→ WRITTEN INSTRUCTION
Please extract every line of text from the records below, copying each one word for word. Leave the pictures out of your answer.

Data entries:
%%

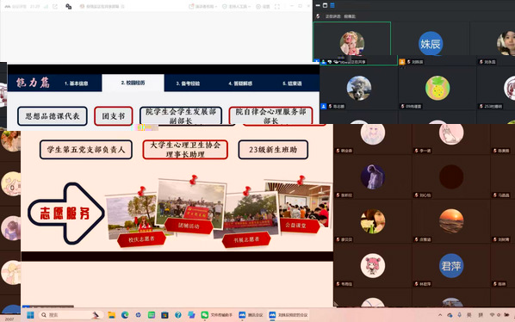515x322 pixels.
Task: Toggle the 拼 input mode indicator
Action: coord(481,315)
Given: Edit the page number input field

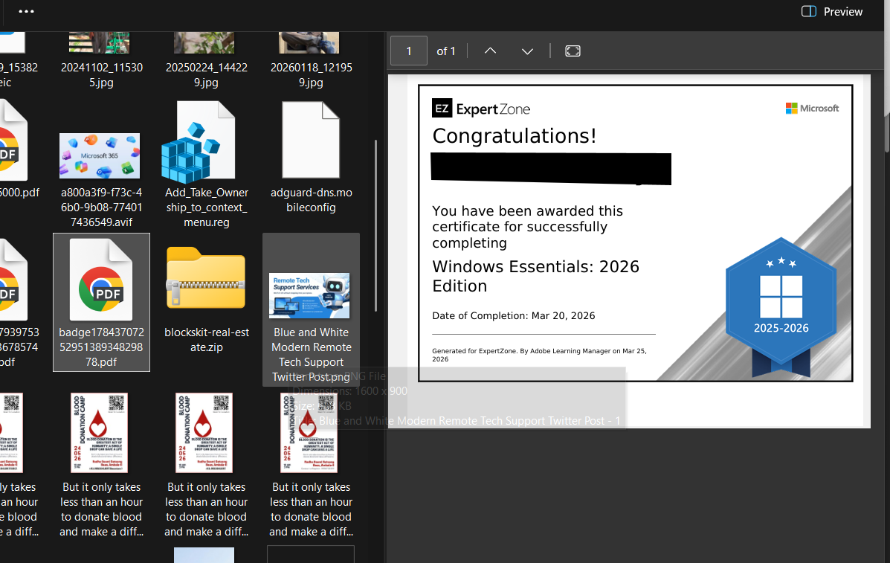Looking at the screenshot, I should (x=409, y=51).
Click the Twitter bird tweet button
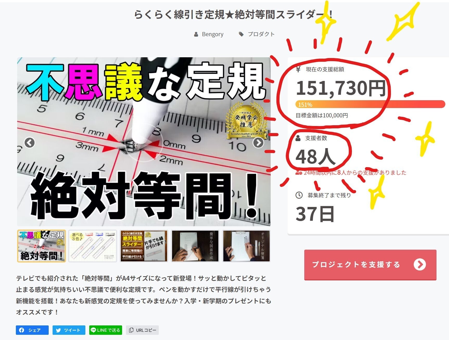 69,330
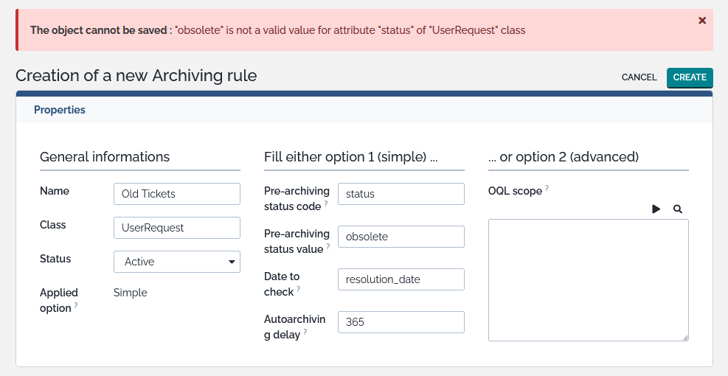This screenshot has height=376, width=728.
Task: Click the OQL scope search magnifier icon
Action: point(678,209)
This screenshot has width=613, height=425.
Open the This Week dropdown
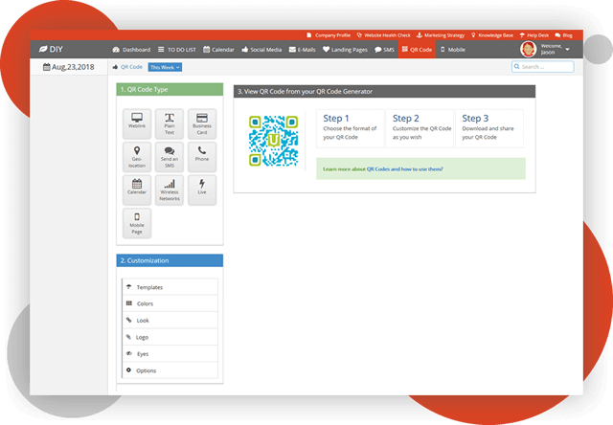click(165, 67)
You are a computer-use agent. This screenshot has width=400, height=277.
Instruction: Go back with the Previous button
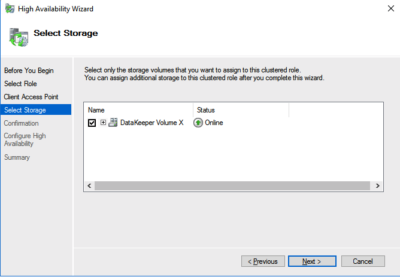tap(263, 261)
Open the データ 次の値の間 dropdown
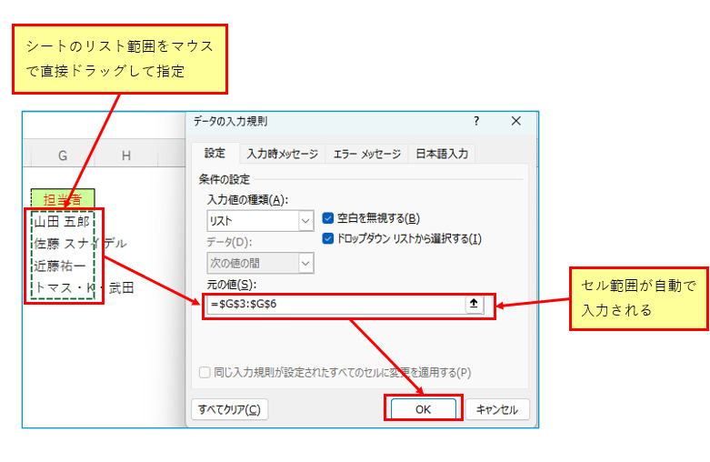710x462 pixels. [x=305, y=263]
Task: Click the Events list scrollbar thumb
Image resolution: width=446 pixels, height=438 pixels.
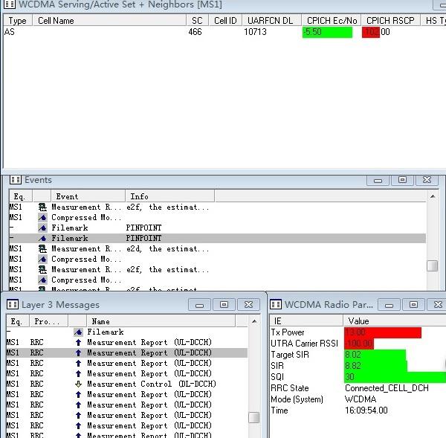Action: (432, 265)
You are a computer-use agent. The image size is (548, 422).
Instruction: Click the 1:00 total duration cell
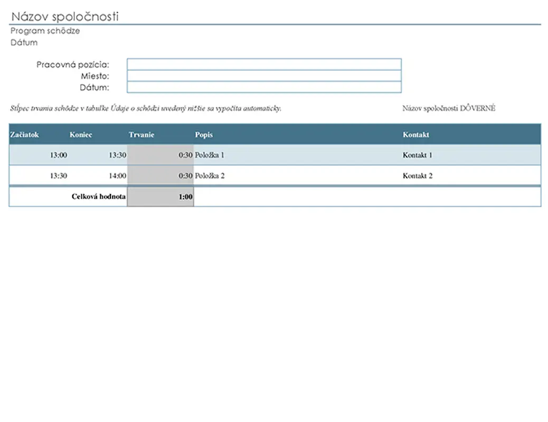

%%

→ REPLY
515x322 pixels.
Task: Toggle the 拼 input mode indicator
Action: coord(481,315)
Given: Edit the page number input field

Looking at the screenshot, I should (x=409, y=51).
Click the Twitter bird tweet button
 69,330
This screenshot has height=376, width=728.
Task: Click the OQL scope search magnifier icon
Action: point(678,209)
This screenshot has width=613, height=425.
Open the This Week dropdown
click(165, 67)
You are a computer-use agent. This screenshot has width=400, height=277.
Instruction: Go back with the Previous button
tap(263, 261)
Open the データ 次の値の間 dropdown
710x462 pixels. [x=305, y=263]
Task: Click the Events list scrollbar thumb
Image resolution: width=446 pixels, height=438 pixels.
Action: (432, 265)
You are a computer-use agent. The image size is (548, 422).
Instruction: Click the 1:00 total duration cell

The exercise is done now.